Summary¶
If we put all the preceding steps together:
eg = la.analyse(data_folder='./latools_demo_tmp',
config='DEFAULT',
internal_standard='Ca43',
srm_identifier='STD')
eg.trace_plots()
eg.despike(expdecay_despiker=True,
noise_despiker=True)
eg.autorange(on_mult=[1.5, 0.8],
off_mult=[0.8, 1.5])
eg.bkg_calc_weightedmean(weight_fwhm=300,
n_min=10)
eg.bkg_plot()
eg.bkg_subtract()
eg.ratio()
eg.calibrate(drift_correct=False,
srms_used=['NIST610', 'NIST612', 'NIST614'])
eg.calibration_plot()
eg.filter_threshold(analyte='Al27', threshold=100e-6) # remember that all units are in mol/mol!
eg.filter_reports(analytes='Al27', filt_str='thresh')
eg.filter_on(filt='Albelow')
eg.filter_off(filt='Albelow', analyte='Mg25')
eg.make_subset(samples='Sample-1', name='set1')
eg.make_subset(samples=['Sample-2', 'Sample-3'], name='set2')
eg.filter_on(filt=0, subset='set1')
eg.filter_off(filt=0, subset='set2')
eg.sample_stats(stats=['mean', 'std'], filt=True)
stats = eg.getstats()
eg.minimal_export()
Here we processed just 3 files, but the same procedure can be applied to an entire day of analyses, and takes just a little longer.

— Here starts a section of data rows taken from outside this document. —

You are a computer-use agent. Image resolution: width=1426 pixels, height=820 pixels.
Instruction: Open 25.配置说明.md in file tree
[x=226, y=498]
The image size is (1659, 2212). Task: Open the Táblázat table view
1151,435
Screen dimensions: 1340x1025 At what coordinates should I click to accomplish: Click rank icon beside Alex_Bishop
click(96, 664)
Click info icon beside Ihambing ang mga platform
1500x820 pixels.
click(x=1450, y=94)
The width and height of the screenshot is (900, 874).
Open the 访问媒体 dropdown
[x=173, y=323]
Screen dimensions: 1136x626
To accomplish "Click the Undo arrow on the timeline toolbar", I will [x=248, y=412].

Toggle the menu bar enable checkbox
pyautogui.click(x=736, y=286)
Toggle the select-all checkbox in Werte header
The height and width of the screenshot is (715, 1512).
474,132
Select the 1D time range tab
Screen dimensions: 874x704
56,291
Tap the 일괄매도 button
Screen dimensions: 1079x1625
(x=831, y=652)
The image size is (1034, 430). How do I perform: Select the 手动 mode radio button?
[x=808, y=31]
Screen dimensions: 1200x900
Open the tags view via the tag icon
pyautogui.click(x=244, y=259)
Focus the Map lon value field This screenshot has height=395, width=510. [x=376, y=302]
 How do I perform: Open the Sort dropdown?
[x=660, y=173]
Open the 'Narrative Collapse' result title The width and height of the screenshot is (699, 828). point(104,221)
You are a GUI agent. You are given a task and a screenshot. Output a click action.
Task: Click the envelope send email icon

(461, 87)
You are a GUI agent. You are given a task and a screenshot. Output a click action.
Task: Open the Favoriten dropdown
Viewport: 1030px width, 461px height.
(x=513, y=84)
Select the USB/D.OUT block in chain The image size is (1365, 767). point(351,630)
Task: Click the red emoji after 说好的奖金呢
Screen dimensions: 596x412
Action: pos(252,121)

The processing stage most likely to modify your results is filtering.
There are a number of filters available, ranging from simple concentration thresholds (filter_threshold()
, as above) to advanced multi-dimensional clustering algorithms (filter_clustering()
).
We recommend you read and understand the section on advanced_filtering before applying filters to your data.
Before You Go¶
Before you try to analyse your own data, you must configure latools to work with your particular instrument/standards. To do this, follow the Three Steps to Configuration guide.
We also highly recommend that you read through the Advanced Topics, so you understand how latools
works before you start using it.